━━━ Records provided
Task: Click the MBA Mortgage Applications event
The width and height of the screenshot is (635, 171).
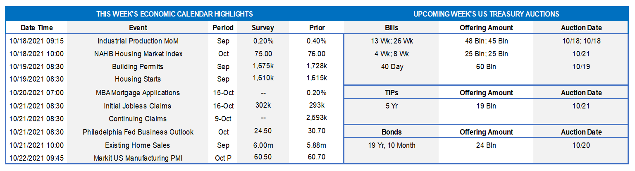Action: (x=138, y=93)
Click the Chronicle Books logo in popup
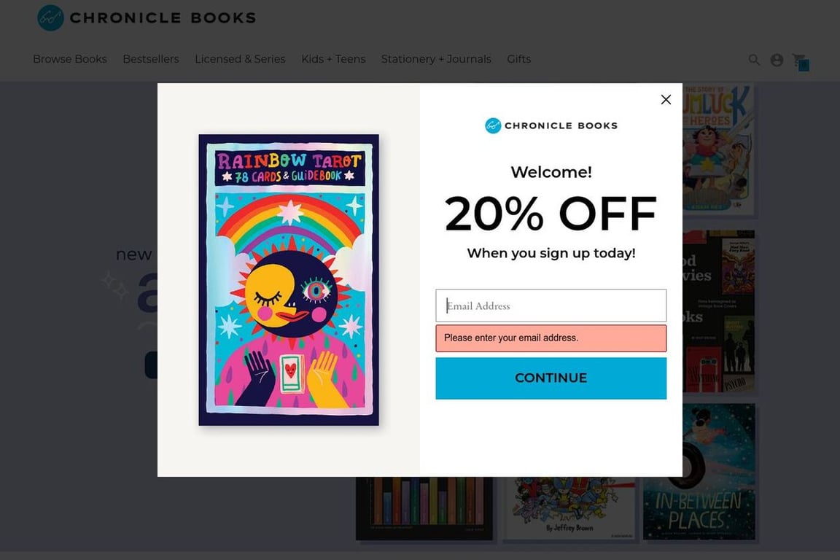This screenshot has height=560, width=840. coord(551,125)
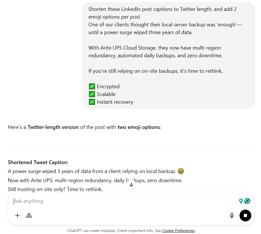Click the green lightbulb extension icon
Image resolution: width=261 pixels, height=234 pixels.
click(x=241, y=201)
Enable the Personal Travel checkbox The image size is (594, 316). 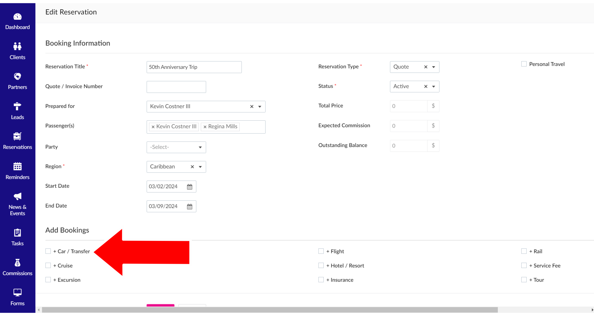[524, 64]
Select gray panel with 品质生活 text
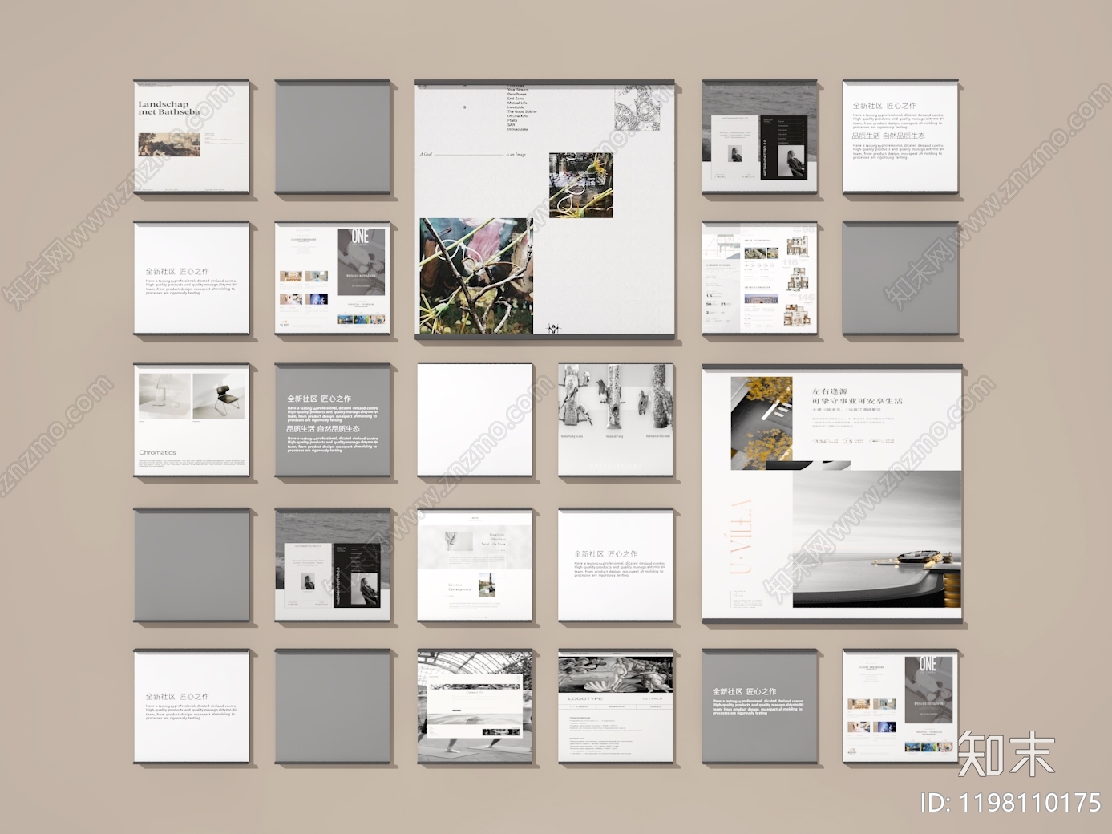 pyautogui.click(x=333, y=420)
━━━━━━
» **Goal of the exercise**
Transcribe the rows verbatim, from the start of the rows up to and including the line that contains "Action: (x=138, y=93)". Omit the pictures from your copy.

» **Final answer**
Task: Click the MBA Mortgage Applications event
The width and height of the screenshot is (635, 171).
Action: (x=138, y=93)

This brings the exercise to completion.